← Back to context

Comment by celestialcheese

17 hours ago

Azure migration is the most plausible explanation I've heard. https://news.ycombinator.com/item?id=45517173

GitHub claims that AI development tools have caused a massive surge in demand in recent months. They need to scale by 30X to keep up with demand.

According to GitHub, Azure migration is the attempt at a fix/upscaling, not the underlying cause of the issues.

Addressing GitHub’s recent availability issues: https://github.blog/news-insights/company-news/addressing-gi...

An update on GitHub availability: https://github.blog/news-insights/company-news/an-update-on-...

  • Github is claiming that a usage spike in 2026 is the cause of availability issues in 2025, so their explanation is clearly incomplete at best. The usage spike may be why things have failed to get better despite them putting effort into improving things, but it isn't the root cause of problems.

  • But the outages have been getting worse and worse even before anything related to AI took off.

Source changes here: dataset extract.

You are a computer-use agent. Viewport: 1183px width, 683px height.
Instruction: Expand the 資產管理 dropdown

    The issue is that they're not a scrappy startup anymore, they are defacto running the internets development infrastructure and are owned by a trillion dollar company.

    So the bar they're measured by has changed and they haven't even tried to keep up, paying lip service to reliability when you are critical infrastructure is not going to go well.

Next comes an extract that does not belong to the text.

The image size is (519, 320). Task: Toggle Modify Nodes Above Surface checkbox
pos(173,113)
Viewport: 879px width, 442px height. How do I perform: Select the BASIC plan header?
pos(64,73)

    There were reliability issues in 2010 for sure, but it feels worse now; the period before acquisition was the most stable (2014-2017).

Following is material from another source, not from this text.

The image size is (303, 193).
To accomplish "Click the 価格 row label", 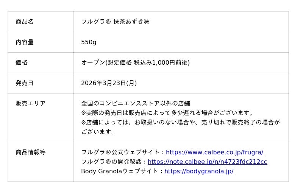I will (22, 62).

  • > GitHub claims that AI development tools have caused a massive surge in demand in recent months. They need to scale by 30X to keep up with demand

    They said they're designing for a future that would require 30X of today's scale.

    They did not say that they need to scale 30X to meet today's demand.

    To be fair, the "demand is up 30X" claim was spammed all over social media so it's easy to see why this topic is so misunderstood

  • Funny how windows updates are never postponed for lack of "scaling". I know, I know, completely different stuff here - but arent test vms and ci vms being updated constantly?

    Im old enough to remember the hotmail migration to win2k (then 2k3) and the postmortem. I was also old enough to look at the rotor source code. Yah, that one, running managed code in freebsd.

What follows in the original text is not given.